Interestingly enough, the Palestinian Arabs deserve much of the blame for the influx of Jews into Palestine.
"The Zionist plan ... was to avoid encroaching on land being worked by the Arab peasantry and instead reclaim unused, uncultivated land, and by the use of scientific agricultural methods to restore its fertility. The large Arab landholders, however, turned out to be eager to sell the Jewish settlers their fertile lands, too - at very considerable profits. (17) Indeed Jewish purchasers bid land prices up so that, not untypically, an Arab family of Beirut sold plots of land in the Jezreel valley to Jewish settlers in 1921 at prices ranging from forty to eighty times the original purchase price. (18) Far from being forced by Jews to sell, Arabs offered so much land to Jews that the only limiting factor on purchases became money: the Jewish settlers did not have enough money to buy all the land that Arabs offered to them. (19)
Not merely non-Palestinian Arabs but the Palestinian Arab leadership class itself was deeply implicated in these land sales that it publicly denounced. Either personally or through their families, at least a quarter of the elected official leadership of the Arab Palestinian community sold land to Jewish settlers between 1920 and 1928. (20)
The Zionist leadership may have been misled by such dealings into underestimating the depth of real local opposition to Jewish settlement. The British government, on the other hand, misjudged not merely the depth but also the nature of the Arab response: in treating the land issue as if it were valid rather than the fraud it was, Churchill and his colleagues either misunderstood or pretended to misunderstand the real basis of Arab opposition to Zionism. Arab opposition to Jewish settlement was rooted in emotion, in religion, in xenophobia, in the complex of feelings that tend to overcome people when newcomers flood in to change their neighborhood. The Arabs of Palestine were defending a threatened way of life. The Arab delegations that went to see Winston Churchill did not articulate this real basis for their objection to Zionism. Instead they argued that the country could not sustain more inhabitants; and Churchill took them at their word. He accepted their statement that they were objecting on economic grounds; and then he went on to prove that their economic fears were unjustified." (21)
America
America was not untouched by the insanity in the world. The Communist Revolution sparked a major scare in the country. Communists were condemned. There were nationwide raids on radicals.

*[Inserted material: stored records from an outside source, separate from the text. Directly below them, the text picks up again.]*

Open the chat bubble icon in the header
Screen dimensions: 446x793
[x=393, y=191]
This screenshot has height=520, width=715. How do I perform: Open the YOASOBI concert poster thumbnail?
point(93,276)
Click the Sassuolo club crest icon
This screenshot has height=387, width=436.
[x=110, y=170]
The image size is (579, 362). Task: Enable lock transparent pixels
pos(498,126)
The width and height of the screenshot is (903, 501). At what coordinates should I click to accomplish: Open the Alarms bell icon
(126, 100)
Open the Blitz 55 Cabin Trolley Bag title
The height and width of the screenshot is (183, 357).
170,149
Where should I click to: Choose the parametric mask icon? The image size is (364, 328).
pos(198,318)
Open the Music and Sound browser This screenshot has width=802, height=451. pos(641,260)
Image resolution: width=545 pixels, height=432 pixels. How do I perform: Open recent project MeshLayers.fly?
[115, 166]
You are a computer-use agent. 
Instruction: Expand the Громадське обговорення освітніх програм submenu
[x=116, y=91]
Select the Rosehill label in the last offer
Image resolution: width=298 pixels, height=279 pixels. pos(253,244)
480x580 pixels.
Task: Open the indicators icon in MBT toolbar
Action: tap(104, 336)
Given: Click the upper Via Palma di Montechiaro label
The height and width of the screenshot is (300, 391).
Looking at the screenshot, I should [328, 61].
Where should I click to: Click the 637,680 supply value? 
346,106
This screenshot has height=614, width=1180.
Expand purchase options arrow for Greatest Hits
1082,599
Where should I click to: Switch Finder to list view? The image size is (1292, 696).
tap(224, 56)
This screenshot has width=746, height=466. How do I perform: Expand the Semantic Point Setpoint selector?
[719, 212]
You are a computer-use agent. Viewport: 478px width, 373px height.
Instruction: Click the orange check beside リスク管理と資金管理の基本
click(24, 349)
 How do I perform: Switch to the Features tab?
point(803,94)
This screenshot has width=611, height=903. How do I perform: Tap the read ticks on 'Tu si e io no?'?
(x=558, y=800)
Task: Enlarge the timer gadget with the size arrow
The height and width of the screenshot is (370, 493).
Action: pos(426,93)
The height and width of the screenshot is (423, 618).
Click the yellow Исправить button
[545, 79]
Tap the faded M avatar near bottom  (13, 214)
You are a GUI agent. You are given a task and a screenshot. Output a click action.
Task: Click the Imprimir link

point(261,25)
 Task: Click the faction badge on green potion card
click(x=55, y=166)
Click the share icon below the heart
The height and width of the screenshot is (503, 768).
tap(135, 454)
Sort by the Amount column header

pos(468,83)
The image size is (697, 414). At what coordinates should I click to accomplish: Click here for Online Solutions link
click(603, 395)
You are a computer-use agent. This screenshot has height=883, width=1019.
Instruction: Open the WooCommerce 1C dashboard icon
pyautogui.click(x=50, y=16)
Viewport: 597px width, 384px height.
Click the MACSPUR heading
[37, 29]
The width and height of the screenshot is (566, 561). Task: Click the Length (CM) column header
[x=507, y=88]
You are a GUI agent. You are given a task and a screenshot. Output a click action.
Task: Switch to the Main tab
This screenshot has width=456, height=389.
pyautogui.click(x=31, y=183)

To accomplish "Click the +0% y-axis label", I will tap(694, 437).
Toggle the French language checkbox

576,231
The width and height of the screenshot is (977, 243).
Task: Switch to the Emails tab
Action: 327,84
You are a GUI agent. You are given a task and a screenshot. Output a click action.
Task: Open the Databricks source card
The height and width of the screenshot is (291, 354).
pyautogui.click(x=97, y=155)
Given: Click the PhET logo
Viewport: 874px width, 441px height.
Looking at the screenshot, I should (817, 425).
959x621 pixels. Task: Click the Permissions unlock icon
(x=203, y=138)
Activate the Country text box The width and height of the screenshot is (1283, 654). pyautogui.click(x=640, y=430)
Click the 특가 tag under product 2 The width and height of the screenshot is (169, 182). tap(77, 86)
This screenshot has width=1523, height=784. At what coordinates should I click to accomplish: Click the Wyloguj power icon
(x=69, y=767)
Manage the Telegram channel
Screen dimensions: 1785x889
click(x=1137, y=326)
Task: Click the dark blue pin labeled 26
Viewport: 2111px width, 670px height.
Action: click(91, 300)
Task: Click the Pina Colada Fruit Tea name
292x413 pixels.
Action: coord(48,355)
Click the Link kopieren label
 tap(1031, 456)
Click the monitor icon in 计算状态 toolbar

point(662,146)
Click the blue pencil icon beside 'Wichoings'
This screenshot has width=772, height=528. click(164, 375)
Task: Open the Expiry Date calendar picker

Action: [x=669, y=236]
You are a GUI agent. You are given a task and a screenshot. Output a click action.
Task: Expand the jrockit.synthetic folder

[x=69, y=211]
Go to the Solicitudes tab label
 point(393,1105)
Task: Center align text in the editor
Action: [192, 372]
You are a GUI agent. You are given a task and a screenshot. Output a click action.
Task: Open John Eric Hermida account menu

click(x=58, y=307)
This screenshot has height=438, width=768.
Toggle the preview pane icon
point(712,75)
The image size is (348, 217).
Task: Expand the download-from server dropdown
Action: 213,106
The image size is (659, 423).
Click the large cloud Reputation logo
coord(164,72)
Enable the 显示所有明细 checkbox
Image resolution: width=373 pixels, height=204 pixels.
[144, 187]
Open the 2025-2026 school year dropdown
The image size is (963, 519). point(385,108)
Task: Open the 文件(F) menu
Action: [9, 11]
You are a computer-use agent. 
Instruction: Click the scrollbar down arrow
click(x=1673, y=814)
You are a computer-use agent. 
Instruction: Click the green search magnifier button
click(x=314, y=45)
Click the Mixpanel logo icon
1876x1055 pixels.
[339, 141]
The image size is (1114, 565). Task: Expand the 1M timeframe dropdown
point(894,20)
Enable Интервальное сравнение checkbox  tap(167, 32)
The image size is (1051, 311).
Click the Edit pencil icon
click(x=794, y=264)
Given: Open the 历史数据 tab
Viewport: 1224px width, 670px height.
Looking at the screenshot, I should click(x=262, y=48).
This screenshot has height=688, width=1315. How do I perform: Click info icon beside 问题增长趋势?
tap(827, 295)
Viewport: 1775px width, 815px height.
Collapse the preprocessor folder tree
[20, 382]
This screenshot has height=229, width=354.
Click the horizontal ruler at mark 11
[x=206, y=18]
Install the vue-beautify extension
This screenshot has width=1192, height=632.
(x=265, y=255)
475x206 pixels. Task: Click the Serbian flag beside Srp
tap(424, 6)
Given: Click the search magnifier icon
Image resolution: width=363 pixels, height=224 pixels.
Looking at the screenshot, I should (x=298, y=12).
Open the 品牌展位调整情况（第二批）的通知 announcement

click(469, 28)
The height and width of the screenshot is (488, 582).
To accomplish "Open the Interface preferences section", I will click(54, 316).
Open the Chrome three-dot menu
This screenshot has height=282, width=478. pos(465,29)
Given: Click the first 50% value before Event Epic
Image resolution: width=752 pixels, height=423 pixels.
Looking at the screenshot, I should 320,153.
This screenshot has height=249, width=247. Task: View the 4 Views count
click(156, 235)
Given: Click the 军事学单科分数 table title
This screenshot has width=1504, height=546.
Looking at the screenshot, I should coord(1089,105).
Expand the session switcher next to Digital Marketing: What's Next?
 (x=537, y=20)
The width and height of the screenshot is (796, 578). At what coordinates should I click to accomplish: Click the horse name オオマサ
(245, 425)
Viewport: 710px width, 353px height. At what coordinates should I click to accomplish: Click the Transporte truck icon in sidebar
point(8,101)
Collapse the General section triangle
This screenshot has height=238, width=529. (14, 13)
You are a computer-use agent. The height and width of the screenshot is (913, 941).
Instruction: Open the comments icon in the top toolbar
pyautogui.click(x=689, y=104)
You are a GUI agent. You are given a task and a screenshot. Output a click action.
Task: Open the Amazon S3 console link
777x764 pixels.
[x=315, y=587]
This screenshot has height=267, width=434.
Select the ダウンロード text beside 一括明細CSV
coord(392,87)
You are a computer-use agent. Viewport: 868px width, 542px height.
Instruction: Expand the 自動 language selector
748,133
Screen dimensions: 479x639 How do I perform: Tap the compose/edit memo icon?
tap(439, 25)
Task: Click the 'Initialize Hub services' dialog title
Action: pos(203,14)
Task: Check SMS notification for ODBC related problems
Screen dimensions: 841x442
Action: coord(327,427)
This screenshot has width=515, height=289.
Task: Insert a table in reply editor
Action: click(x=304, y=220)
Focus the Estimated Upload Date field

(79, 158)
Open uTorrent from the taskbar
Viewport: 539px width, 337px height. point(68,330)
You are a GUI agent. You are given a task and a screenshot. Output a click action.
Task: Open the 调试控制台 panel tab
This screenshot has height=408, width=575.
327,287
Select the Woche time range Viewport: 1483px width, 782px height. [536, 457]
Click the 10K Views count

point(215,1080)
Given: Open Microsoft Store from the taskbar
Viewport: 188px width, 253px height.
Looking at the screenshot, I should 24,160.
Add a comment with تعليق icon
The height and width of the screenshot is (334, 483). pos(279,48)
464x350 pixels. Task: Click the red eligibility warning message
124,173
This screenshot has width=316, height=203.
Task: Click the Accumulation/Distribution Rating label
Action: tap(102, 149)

Railroad strikes were blamed on the Communists. Samuel Gompers demanded the overthrow of Congress for injustices to workers. The millionaire radical William Lloyd and 19 others were found guilty of conspiracy to overthrow the American government. A time bomb exploded on Wall Street; Bolsheviks and "anarchists" were blamed.
The reaction was predictable. A judge in New York ruled that membership in the Communist Party was sufficient grounds for deportation. Many were deported.
1920 also brought Prohibition.
Warren Harding and Calvin Coolidge were elected. Offered a chance to join the League of Nations, Harding refused. America had had enough of war and was not interested in playing the games of European politics. Despite several attempts by the British, the Americans were not drawn very far into the intrigues. (One plan called for America to be the protector of Palestine!)
In February of 1921, the US suspended immigration from Central Europe due to the typhus threat.